Le « premium durable » doit survivre au contrôle

Le salon souligne également l’accent mis sur les cadeaux premium durables. C’est une catégorie utile si le mot premium désigne une durée d’usage réelle — et non seulement un packaging plus dense ou un marquage plus sophistiqué.

Pour un textile personnalisé, le point de départ est la matière: fibre vierge ou recyclée, composition mono- ou multi-matière, densité du tissu, finitions et réparabilité éventuelle. Pour un objet, l’entreprise doit pouvoir identifier ce qui est remis au destinataire, ce qui est jeté à l’ouverture et ce qui rend le produit difficile à maintenir dans l’usage.

Le risque de greenwashing apparaît dès que la durabilité se résume à une couleur naturelle, un mot imprimé ou une promesse vague. « Recyclé », « éco », « responsable »: sans taux, sans origine et sans périmètre, ces termes restent des arguments commerciaux, pas des critères de sélection.

Pour les commandes de fin d’année: réduire, documenter, garder

Le fait que l’ASI Show associe bien-être, IA et durabilité traduit aussi une attente de cadeaux plus pertinents que des volumes indifférenciés.
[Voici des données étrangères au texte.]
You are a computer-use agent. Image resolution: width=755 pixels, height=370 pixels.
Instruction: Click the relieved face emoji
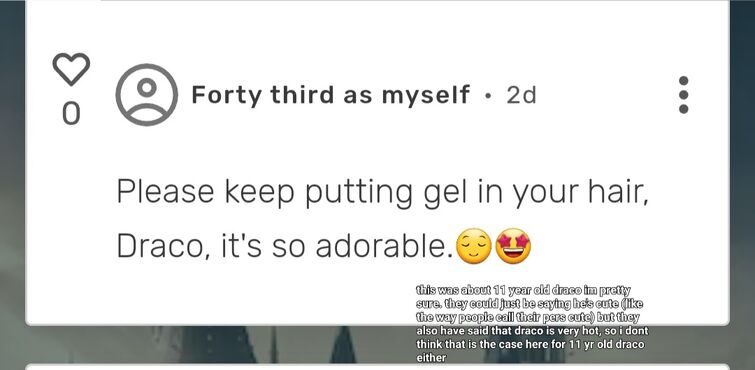[473, 246]
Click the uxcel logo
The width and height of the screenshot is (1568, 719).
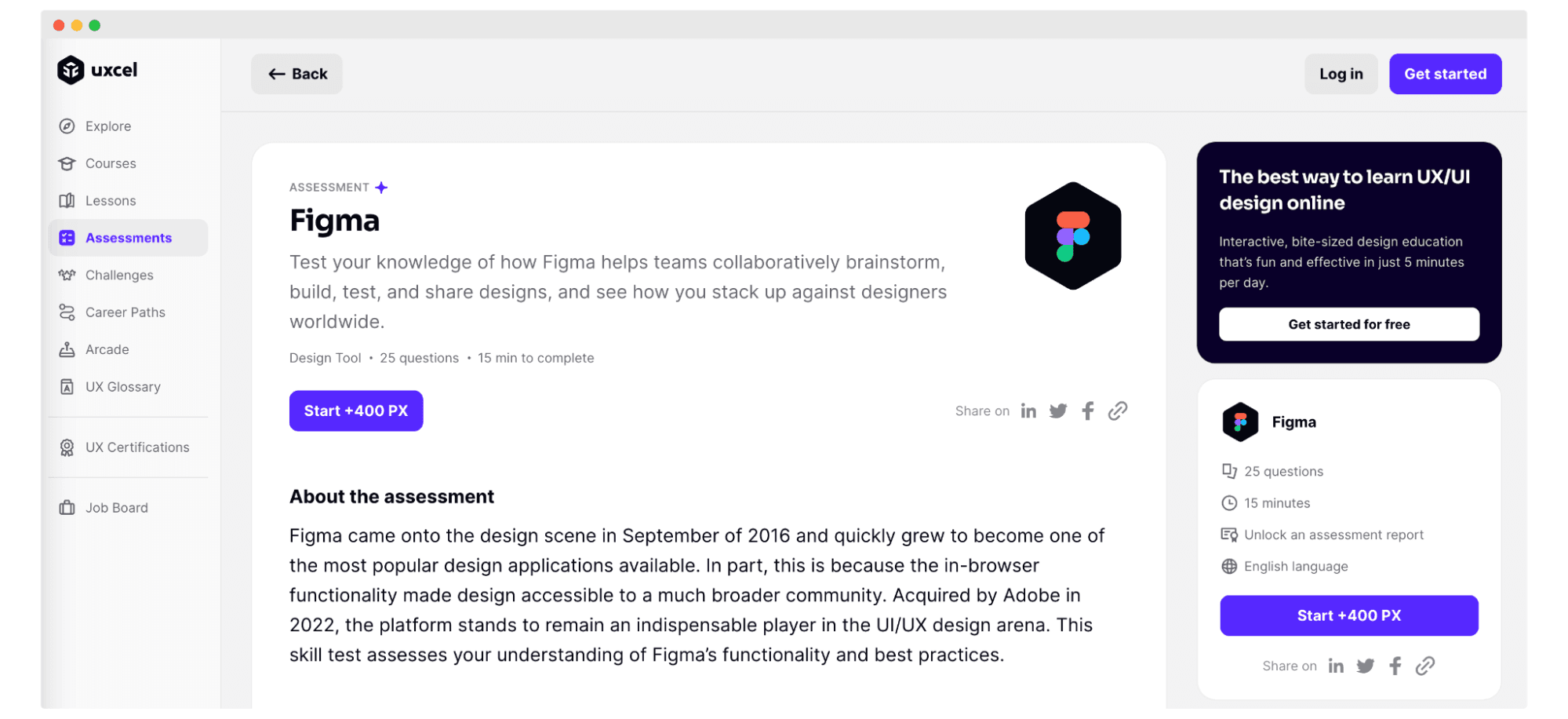tap(97, 70)
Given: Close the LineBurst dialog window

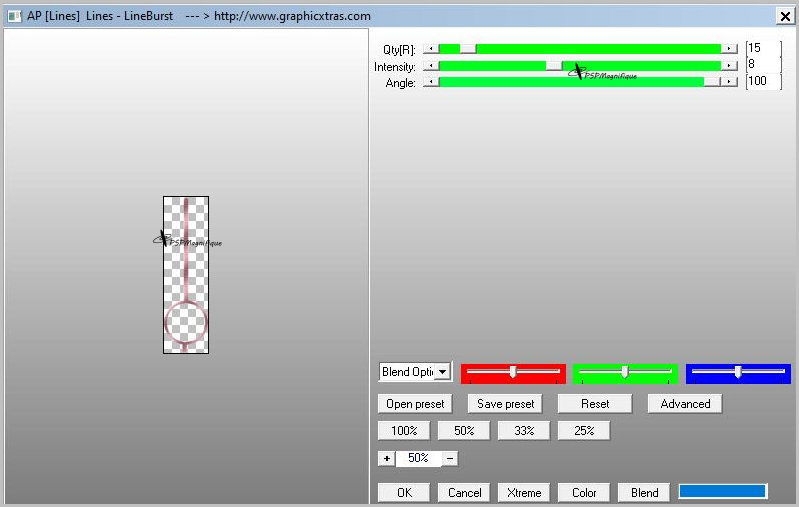Looking at the screenshot, I should tap(785, 16).
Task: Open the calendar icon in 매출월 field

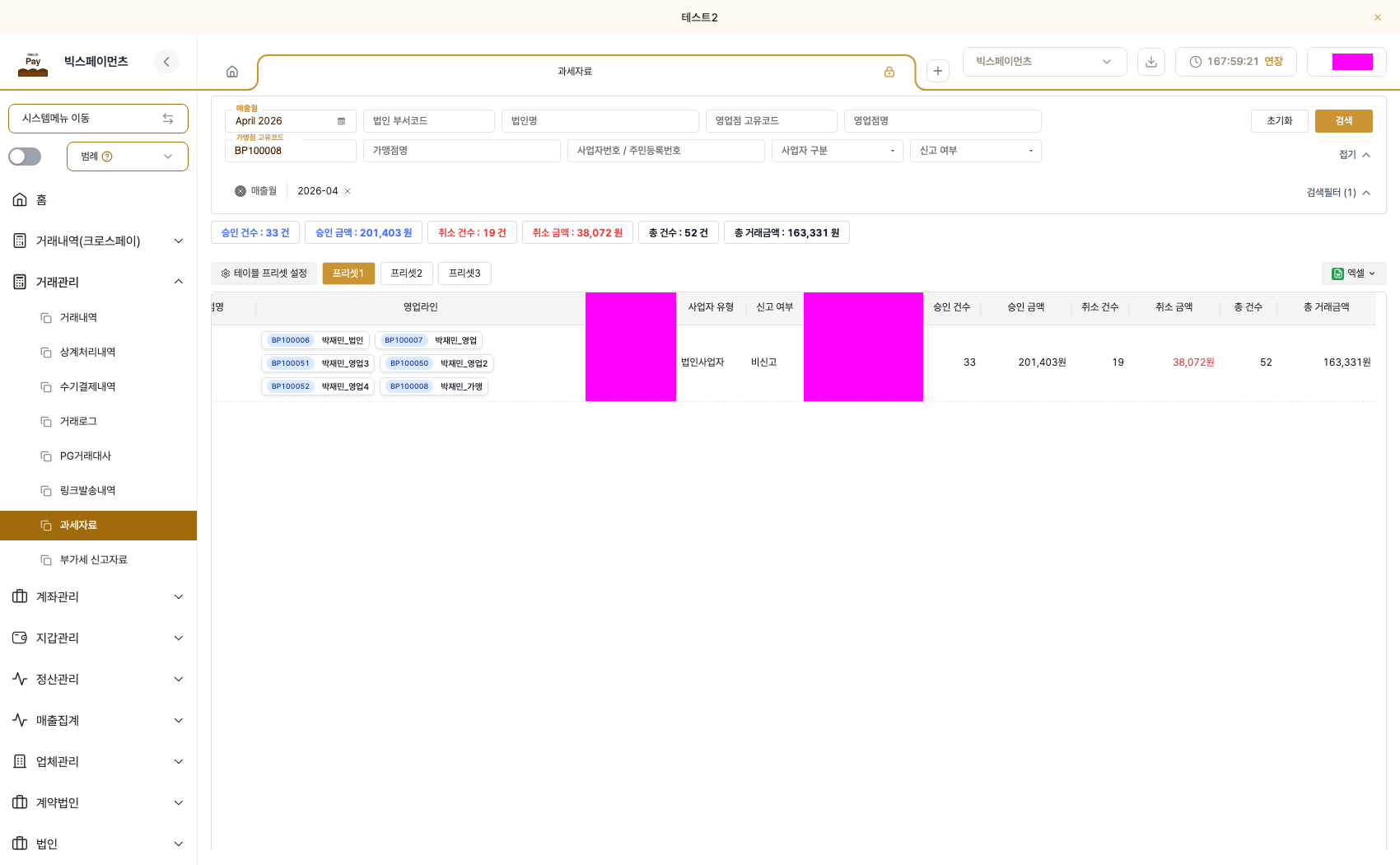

Pour une campagne d’entreprise, cela invite à limiter les références et à privilégier un objet dont l’usage est compréhensible sans mode d’emploi promotionnel.

Avant consultation fournisseur, un brief solide doit fixer quatre points: l’usage attendu, la durée d’utilisation visée, les informations de sourcing exigées et le niveau de personnalisation réellement nécessaire. Chaque ajout — emballage, accessoire, marquage multiple — doit justifier son impact matière.

Le ratio à surveiller reste strict: durabilité/prix. Un cadeau plus coûteux n’est défendable que s’il apporte une meilleure transparence, une construction adaptée à l’usage et une probabilité crédible de rester en circulation. Sans ces éléments, le premium n’est qu’un surcoût; le durable, un libellé.